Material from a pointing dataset
::::

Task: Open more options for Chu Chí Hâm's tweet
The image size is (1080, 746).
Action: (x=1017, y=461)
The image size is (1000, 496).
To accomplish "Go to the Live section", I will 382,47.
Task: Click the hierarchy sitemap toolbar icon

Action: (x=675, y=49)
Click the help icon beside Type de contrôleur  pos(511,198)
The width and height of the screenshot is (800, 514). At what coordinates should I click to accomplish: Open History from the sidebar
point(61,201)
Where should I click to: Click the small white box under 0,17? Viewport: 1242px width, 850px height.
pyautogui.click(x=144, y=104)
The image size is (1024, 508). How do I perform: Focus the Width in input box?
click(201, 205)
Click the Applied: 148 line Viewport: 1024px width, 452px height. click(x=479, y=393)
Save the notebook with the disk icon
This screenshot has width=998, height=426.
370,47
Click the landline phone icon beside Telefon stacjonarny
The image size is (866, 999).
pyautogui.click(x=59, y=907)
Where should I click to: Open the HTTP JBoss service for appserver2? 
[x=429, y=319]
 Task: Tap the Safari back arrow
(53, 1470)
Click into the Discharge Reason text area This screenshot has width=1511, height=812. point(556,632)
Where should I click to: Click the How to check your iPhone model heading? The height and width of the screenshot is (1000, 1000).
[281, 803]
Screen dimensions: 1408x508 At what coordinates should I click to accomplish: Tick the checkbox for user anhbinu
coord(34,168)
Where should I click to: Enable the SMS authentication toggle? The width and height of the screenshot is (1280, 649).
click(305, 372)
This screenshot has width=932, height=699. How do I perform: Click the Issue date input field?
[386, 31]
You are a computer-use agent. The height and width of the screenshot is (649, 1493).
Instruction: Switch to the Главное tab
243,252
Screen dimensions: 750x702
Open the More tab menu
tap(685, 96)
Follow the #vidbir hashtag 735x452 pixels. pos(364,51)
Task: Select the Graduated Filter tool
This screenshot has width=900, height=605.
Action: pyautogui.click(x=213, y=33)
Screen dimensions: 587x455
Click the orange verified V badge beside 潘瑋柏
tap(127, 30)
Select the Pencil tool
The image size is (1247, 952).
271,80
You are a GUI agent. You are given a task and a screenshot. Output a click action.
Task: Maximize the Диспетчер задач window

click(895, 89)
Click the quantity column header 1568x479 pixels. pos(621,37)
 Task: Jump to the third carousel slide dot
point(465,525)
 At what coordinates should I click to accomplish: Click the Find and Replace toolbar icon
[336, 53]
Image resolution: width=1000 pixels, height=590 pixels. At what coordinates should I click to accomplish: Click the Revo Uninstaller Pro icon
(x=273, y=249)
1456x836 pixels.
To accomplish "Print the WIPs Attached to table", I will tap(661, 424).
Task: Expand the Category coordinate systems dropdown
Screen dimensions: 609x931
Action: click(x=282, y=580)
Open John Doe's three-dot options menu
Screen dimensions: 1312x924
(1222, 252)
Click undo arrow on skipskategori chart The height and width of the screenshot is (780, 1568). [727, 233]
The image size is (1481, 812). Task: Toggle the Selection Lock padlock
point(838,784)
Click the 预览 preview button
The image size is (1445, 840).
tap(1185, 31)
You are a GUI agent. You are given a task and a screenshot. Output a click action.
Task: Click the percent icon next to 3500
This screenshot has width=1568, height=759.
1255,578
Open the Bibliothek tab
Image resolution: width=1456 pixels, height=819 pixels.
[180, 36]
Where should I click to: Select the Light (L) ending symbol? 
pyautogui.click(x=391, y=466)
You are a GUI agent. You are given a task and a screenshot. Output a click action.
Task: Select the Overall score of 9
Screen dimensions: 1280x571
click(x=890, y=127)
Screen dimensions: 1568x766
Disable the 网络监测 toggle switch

::::

REQUIRED TASK → Reproduce all of the material above verbatim, line for line, with no changes.

RIGHT ANSWER →
Task: Open more options for Chu Chí Hâm's tweet
The image size is (1080, 746).
Action: (x=1017, y=461)
The image size is (1000, 496).
To accomplish "Go to the Live section", I will 382,47.
Task: Click the hierarchy sitemap toolbar icon

Action: (x=675, y=49)
Click the help icon beside Type de contrôleur  pos(511,198)
The width and height of the screenshot is (800, 514). At what coordinates should I click to accomplish: Open History from the sidebar
point(61,201)
Where should I click to: Click the small white box under 0,17? Viewport: 1242px width, 850px height.
pyautogui.click(x=144, y=104)
The image size is (1024, 508). How do I perform: Focus the Width in input box?
click(201, 205)
Click the Applied: 148 line Viewport: 1024px width, 452px height. click(x=479, y=393)
Save the notebook with the disk icon
This screenshot has width=998, height=426.
370,47
Click the landline phone icon beside Telefon stacjonarny
The image size is (866, 999).
pyautogui.click(x=59, y=907)
Where should I click to: Open the HTTP JBoss service for appserver2? 
[x=429, y=319]
 Task: Tap the Safari back arrow
(53, 1470)
Click into the Discharge Reason text area This screenshot has width=1511, height=812. point(556,632)
Where should I click to: Click the How to check your iPhone model heading? The height and width of the screenshot is (1000, 1000).
[281, 803]
Screen dimensions: 1408x508 At what coordinates should I click to accomplish: Tick the checkbox for user anhbinu
coord(34,168)
Where should I click to: Enable the SMS authentication toggle? The width and height of the screenshot is (1280, 649).
click(305, 372)
This screenshot has width=932, height=699. How do I perform: Click the Issue date input field?
[386, 31]
You are a computer-use agent. The height and width of the screenshot is (649, 1493).
Instruction: Switch to the Главное tab
243,252
Screen dimensions: 750x702
Open the More tab menu
tap(685, 96)
Follow the #vidbir hashtag 735x452 pixels. pos(364,51)
Task: Select the Graduated Filter tool
This screenshot has width=900, height=605.
Action: pyautogui.click(x=213, y=33)
Screen dimensions: 587x455
Click the orange verified V badge beside 潘瑋柏
tap(127, 30)
Select the Pencil tool
The image size is (1247, 952).
271,80
You are a GUI agent. You are given a task and a screenshot. Output a click action.
Task: Maximize the Диспетчер задач window

click(895, 89)
Click the quantity column header 1568x479 pixels. pos(621,37)
 Task: Jump to the third carousel slide dot
point(465,525)
 At what coordinates should I click to accomplish: Click the Find and Replace toolbar icon
[336, 53]
Image resolution: width=1000 pixels, height=590 pixels. At what coordinates should I click to accomplish: Click the Revo Uninstaller Pro icon
(x=273, y=249)
1456x836 pixels.
To accomplish "Print the WIPs Attached to table", I will tap(661, 424).
Task: Expand the Category coordinate systems dropdown
Screen dimensions: 609x931
Action: click(x=282, y=580)
Open John Doe's three-dot options menu
Screen dimensions: 1312x924
(1222, 252)
Click undo arrow on skipskategori chart The height and width of the screenshot is (780, 1568). [727, 233]
The image size is (1481, 812). Task: Toggle the Selection Lock padlock
point(838,784)
Click the 预览 preview button
The image size is (1445, 840).
tap(1185, 31)
You are a GUI agent. You are given a task and a screenshot. Output a click action.
Task: Click the percent icon next to 3500
This screenshot has width=1568, height=759.
1255,578
Open the Bibliothek tab
Image resolution: width=1456 pixels, height=819 pixels.
[180, 36]
Where should I click to: Select the Light (L) ending symbol? 
pyautogui.click(x=391, y=466)
You are a GUI agent. You are given a task and a screenshot. Output a click action.
Task: Select the Overall score of 9
Screen dimensions: 1280x571
click(x=890, y=127)
Screen dimensions: 1568x766
Disable the 网络监测 toggle switch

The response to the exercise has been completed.